Une équipe de chercheurs a justement entamé des recherches pour un anticorps ciblant les parties communes à une majorité de toxines. C'est alors que le Dr Jacob Glanville, directeur général de la société de biotechnologie Centivax, a rencontré Tim Friede.

"Immédiatement, je me suis dit que si quelqu'un au monde avait développé ces anticorps à large neutralisation, c'était lui, et je l'ai contacté, a-t-il déclaré. Lors du premier appel, j'ai dit: 'Cela risque d'être gênant, mais j'aimerais beaucoup mettre la main sur un peu de votre sang'".

Le cobaye a accepté et la recherche s'est concentrée sur les élapidés, l'une des deux familles de serpents venimeux, qui utilisent des neurotoxines pour paralyser leur victime et bloquer les muscles nécessaires à la respiration. Les scientifiques ont donc cherché dans le sang de Tim Friede des défenses adaptées.

Leurs travaux, présentés en détail dans la revue Cell, ont permis d'identifier deux anticorps largement neutralisants pouvant cibler deux classes de neurotoxines. Ils y ont ajouté un médicament ciblant une troisième classe pour constituer leur cocktail.

Celui-ci a permis à des souris de survivre à des doses mortelles de 13 des 19 espèces lors des expériences. Les rongeurs ont bénéficié d'une protection partielle contre les six restants. Il s'agit d'une protection d'une ampleur "inégalée", selon le Dr Glanville, qui a expliqué qu'elle "couvrait probablement toute une série d'élapidés pour lesquels il n'existe pas d'antivenin à l'heure actuelle".

L'antidote encore loin d'être testé sur l'homme

"Je pense que dans les 10 ou 15 prochaines années, nous aurons quelque chose d'efficace contre chacune de ces classes de toxines", a déclaré le professeur Peter Kwong, l'un des chercheurs de l'université de Columbia, alors que les vipères (l'autre catégorie de serpents) s'appuient sur des toxines agissant sur le sang.

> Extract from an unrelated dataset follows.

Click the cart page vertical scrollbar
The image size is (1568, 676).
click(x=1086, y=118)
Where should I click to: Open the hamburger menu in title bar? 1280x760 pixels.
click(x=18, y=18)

"Les anticorps de Tim sont vraiment extraordinaires. Il a appris à son système immunitaire à obtenir une reconnaissance très large", a ajouté le professeur Kwong auprès du média britannique.

"Il ne fait aucun doute que ce travail fait avancer le domaine dans une direction passionnante", a commenté le professeur Nick Casewell, qui dirige le centre de recherche et d'intervention sur les morsures de serpent à l'école de médecine tropicale de Liverpool. Selon lui, il reste néanmoins "beaucoup de travail à faire". L'antivenin doit encore faire l'objet de tests approfondis avant de pouvoir être utilisé chez l'homme.

"Je fais quelque chose de bien pour l'humanité et c'était très important pour moi. J'en suis fier. C'est vraiment cool", se réjouit tout de même Tim Friede.